--- DATA SHOWN Enclosed Below ---

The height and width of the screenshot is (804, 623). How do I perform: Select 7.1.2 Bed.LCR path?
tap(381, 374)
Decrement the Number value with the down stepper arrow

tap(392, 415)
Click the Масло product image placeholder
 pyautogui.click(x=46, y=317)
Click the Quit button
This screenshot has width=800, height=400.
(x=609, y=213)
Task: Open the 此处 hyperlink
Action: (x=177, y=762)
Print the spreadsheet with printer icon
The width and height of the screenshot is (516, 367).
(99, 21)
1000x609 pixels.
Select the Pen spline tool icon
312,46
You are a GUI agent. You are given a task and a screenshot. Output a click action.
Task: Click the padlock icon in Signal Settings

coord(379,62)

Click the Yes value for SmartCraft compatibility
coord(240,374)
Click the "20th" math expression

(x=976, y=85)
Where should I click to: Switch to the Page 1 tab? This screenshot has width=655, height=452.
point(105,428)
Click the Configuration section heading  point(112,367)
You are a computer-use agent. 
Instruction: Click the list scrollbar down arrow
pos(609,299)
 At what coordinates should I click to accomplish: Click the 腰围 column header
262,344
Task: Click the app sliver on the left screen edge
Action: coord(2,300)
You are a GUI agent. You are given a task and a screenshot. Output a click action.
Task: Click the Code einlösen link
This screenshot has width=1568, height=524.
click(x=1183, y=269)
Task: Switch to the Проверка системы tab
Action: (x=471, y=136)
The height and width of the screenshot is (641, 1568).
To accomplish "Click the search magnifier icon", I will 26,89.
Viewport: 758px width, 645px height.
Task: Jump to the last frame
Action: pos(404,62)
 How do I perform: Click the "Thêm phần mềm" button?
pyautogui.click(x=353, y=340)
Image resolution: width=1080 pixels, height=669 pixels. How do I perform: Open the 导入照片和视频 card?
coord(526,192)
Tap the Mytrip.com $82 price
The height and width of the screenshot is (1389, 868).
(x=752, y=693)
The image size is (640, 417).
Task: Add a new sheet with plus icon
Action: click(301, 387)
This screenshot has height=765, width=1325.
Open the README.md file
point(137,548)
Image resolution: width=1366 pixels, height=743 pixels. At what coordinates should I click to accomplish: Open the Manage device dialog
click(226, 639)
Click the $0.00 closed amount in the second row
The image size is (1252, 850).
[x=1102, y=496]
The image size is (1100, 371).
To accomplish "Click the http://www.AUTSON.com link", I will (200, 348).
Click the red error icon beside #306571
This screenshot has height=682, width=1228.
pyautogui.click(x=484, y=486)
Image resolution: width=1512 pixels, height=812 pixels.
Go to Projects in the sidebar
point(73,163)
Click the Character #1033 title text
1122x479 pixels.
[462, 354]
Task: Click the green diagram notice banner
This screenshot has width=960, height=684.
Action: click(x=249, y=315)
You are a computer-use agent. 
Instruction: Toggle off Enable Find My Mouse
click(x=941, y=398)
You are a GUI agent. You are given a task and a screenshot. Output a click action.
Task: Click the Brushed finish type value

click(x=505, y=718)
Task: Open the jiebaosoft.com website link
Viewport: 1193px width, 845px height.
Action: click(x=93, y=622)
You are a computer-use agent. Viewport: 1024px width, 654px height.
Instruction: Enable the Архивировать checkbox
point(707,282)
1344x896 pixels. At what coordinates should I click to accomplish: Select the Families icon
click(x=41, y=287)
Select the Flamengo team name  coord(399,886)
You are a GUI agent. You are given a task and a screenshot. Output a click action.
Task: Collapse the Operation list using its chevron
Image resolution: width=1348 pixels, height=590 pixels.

--- End of Enclosed DATA SHOWN ---

■ REQUIREMENT: In your answer, include only the lines above starting at the line that holds "Task: Click the Code einlösen link" and ending at the line that holds "You are a computer-use agent. Viewport: 1024px", copied exactly.

■ EXERCISE SOLUTION:
Task: Click the Code einlösen link
This screenshot has width=1568, height=524.
click(x=1183, y=269)
Task: Switch to the Проверка системы tab
Action: (x=471, y=136)
The height and width of the screenshot is (641, 1568).
To accomplish "Click the search magnifier icon", I will 26,89.
Viewport: 758px width, 645px height.
Task: Jump to the last frame
Action: pos(404,62)
 How do I perform: Click the "Thêm phần mềm" button?
pyautogui.click(x=353, y=340)
Image resolution: width=1080 pixels, height=669 pixels. How do I perform: Open the 导入照片和视频 card?
coord(526,192)
Tap the Mytrip.com $82 price
The height and width of the screenshot is (1389, 868).
(x=752, y=693)
The image size is (640, 417).
Task: Add a new sheet with plus icon
Action: click(301, 387)
This screenshot has height=765, width=1325.
Open the README.md file
point(137,548)
Image resolution: width=1366 pixels, height=743 pixels. At what coordinates should I click to accomplish: Open the Manage device dialog
click(226, 639)
Click the $0.00 closed amount in the second row
The image size is (1252, 850).
[x=1102, y=496]
The image size is (1100, 371).
To accomplish "Click the http://www.AUTSON.com link", I will (200, 348).
Click the red error icon beside #306571
This screenshot has height=682, width=1228.
pyautogui.click(x=484, y=486)
Image resolution: width=1512 pixels, height=812 pixels.
Go to Projects in the sidebar
point(73,163)
Click the Character #1033 title text
1122x479 pixels.
[462, 354]
Task: Click the green diagram notice banner
This screenshot has width=960, height=684.
Action: click(x=249, y=315)
You are a computer-use agent. 
Instruction: Toggle off Enable Find My Mouse
click(x=941, y=398)
You are a GUI agent. You are given a task and a screenshot. Output a click action.
Task: Click the Brushed finish type value

click(x=505, y=718)
Task: Open the jiebaosoft.com website link
Viewport: 1193px width, 845px height.
Action: click(x=93, y=622)
You are a computer-use agent. Viewport: 1024px width, 654px height.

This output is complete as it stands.